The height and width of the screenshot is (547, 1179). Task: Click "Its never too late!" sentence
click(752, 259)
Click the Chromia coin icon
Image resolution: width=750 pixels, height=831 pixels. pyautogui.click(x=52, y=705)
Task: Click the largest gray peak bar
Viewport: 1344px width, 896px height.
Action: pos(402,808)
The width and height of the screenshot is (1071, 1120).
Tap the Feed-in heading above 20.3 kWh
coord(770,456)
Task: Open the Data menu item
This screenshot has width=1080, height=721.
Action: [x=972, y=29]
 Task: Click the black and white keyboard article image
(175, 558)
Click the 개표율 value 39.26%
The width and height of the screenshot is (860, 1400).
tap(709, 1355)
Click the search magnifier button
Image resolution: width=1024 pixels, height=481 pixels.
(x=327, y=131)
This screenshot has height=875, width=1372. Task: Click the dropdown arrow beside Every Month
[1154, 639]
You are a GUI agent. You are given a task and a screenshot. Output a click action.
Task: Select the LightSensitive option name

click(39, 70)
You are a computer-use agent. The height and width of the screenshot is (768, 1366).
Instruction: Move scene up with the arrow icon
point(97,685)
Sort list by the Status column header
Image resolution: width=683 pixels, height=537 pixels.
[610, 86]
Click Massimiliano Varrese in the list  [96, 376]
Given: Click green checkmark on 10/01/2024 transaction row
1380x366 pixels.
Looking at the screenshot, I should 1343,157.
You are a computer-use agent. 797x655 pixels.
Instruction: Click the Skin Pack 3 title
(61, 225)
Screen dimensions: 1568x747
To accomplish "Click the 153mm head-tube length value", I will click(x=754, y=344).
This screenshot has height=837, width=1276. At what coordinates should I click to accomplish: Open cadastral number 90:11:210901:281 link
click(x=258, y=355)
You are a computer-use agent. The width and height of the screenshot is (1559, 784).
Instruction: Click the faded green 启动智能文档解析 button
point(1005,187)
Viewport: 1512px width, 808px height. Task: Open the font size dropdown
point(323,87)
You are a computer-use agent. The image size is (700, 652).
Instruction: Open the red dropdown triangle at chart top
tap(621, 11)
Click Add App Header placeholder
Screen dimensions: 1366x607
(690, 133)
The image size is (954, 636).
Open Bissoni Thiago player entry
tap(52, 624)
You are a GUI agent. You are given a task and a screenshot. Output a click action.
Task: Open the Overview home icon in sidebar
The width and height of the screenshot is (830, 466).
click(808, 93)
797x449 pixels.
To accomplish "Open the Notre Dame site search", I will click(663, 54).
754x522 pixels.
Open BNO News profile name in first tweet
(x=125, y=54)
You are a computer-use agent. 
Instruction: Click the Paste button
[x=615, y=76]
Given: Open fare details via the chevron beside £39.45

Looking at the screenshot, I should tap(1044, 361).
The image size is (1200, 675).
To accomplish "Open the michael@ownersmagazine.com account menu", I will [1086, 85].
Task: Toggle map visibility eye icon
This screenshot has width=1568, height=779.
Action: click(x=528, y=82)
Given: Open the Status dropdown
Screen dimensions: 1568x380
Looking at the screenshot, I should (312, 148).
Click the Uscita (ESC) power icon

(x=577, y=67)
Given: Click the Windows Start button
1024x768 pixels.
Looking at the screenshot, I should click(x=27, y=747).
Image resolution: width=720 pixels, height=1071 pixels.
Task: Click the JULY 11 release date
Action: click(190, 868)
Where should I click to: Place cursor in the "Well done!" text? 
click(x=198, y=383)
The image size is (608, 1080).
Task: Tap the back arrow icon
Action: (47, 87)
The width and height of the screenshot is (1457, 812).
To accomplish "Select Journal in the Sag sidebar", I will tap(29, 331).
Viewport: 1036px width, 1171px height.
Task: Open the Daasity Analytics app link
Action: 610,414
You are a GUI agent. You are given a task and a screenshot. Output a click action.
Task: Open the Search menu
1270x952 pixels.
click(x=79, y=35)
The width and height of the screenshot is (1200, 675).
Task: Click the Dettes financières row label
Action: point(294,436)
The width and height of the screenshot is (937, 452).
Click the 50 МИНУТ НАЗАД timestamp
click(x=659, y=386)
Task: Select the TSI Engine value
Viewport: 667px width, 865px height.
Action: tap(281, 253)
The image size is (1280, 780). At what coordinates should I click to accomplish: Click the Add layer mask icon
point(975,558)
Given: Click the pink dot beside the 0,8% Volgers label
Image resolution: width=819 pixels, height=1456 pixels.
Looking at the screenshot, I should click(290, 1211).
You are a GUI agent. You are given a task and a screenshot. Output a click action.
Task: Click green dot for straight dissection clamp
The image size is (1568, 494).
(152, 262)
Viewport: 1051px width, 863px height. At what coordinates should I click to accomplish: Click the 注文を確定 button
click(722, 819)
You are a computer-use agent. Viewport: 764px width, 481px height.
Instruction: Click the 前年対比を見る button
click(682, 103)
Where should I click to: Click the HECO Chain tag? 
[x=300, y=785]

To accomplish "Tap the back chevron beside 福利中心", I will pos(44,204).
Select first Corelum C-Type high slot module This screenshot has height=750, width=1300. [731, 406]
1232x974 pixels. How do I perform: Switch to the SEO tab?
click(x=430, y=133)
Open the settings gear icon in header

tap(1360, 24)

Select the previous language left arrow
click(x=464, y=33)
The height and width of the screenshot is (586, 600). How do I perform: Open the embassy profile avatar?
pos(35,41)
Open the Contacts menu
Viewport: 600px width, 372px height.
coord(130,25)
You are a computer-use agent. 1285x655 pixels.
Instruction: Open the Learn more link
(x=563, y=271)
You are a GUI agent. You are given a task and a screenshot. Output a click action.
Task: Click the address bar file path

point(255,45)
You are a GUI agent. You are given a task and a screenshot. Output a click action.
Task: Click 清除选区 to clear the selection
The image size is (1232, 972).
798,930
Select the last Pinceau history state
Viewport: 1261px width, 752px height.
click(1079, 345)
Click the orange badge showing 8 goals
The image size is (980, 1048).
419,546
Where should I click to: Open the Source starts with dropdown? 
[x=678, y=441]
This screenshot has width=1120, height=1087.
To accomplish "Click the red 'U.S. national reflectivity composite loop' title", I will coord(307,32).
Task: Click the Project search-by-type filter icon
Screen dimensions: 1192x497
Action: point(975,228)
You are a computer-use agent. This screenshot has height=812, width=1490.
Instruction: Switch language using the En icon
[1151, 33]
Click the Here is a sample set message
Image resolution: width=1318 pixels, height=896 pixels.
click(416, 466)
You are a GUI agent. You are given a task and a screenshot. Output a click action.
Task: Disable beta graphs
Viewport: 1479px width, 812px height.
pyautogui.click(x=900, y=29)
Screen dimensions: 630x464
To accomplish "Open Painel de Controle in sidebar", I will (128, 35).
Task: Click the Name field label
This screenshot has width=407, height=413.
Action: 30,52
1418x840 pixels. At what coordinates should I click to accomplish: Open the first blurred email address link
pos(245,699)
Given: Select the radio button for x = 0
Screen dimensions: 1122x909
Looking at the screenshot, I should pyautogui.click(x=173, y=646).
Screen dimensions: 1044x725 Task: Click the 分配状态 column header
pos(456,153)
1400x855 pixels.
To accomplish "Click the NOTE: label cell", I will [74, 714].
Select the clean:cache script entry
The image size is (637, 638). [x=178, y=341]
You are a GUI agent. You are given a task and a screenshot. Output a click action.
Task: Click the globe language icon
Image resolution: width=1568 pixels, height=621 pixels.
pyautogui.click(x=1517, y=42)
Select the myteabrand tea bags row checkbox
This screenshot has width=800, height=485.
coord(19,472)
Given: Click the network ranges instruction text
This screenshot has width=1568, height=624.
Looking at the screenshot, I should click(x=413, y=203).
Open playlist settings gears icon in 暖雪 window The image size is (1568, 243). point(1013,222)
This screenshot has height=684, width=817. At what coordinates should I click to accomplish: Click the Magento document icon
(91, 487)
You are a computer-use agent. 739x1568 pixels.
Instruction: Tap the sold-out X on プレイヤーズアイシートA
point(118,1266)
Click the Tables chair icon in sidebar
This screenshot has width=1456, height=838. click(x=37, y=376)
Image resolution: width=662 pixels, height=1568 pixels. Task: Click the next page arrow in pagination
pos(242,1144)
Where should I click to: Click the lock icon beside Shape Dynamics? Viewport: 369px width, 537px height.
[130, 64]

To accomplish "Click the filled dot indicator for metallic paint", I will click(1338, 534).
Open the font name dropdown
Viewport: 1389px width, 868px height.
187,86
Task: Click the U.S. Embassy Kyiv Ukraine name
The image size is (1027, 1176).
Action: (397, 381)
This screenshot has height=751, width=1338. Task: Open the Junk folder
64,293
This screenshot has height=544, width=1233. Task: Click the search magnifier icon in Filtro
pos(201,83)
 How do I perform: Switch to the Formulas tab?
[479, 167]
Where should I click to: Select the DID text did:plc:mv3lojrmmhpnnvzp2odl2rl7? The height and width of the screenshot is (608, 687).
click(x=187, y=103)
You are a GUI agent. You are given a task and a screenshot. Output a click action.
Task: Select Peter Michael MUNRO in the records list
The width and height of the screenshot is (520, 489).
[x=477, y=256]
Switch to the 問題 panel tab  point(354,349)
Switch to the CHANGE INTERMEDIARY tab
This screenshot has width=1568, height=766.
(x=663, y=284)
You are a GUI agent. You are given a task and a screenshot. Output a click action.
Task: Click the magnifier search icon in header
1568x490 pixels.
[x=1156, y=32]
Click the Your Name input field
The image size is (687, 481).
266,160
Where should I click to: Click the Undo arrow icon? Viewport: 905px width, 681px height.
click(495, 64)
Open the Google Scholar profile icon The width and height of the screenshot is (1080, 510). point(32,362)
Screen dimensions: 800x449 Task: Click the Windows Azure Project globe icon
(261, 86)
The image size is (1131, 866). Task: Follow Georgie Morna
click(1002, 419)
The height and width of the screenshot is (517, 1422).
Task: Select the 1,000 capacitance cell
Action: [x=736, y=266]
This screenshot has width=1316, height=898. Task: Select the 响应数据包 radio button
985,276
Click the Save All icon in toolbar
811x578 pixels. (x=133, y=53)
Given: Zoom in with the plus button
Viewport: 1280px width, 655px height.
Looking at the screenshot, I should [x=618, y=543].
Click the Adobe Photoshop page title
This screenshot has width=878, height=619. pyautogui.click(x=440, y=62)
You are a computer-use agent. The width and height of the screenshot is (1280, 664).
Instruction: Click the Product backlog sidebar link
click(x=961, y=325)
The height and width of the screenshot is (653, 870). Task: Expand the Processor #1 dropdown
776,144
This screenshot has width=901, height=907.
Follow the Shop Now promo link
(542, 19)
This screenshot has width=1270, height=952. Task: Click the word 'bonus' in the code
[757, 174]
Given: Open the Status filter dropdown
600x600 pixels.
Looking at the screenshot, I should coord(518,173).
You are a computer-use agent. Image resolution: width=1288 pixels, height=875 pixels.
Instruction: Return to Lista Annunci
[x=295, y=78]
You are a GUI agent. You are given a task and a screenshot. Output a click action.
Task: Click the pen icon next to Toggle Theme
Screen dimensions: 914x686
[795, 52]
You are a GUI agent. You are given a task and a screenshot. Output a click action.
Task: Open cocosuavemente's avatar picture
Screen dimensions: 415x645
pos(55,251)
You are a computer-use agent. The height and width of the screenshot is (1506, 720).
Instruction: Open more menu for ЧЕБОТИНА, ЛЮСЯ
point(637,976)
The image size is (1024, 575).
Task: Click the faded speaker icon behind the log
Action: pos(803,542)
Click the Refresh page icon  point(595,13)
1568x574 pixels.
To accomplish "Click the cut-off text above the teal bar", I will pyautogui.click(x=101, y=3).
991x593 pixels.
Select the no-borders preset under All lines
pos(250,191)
== == ==
DIRECTIONS FOR THIS TASK:
Copy the material word for word, starting at its first line and ending with the line that contains "Action: pos(402,808)".

COMPLETE RESPONSE:
The height and width of the screenshot is (547, 1179). Task: Click "Its never too late!" sentence
click(752, 259)
Click the Chromia coin icon
Image resolution: width=750 pixels, height=831 pixels. pyautogui.click(x=52, y=705)
Task: Click the largest gray peak bar
Viewport: 1344px width, 896px height.
Action: pos(402,808)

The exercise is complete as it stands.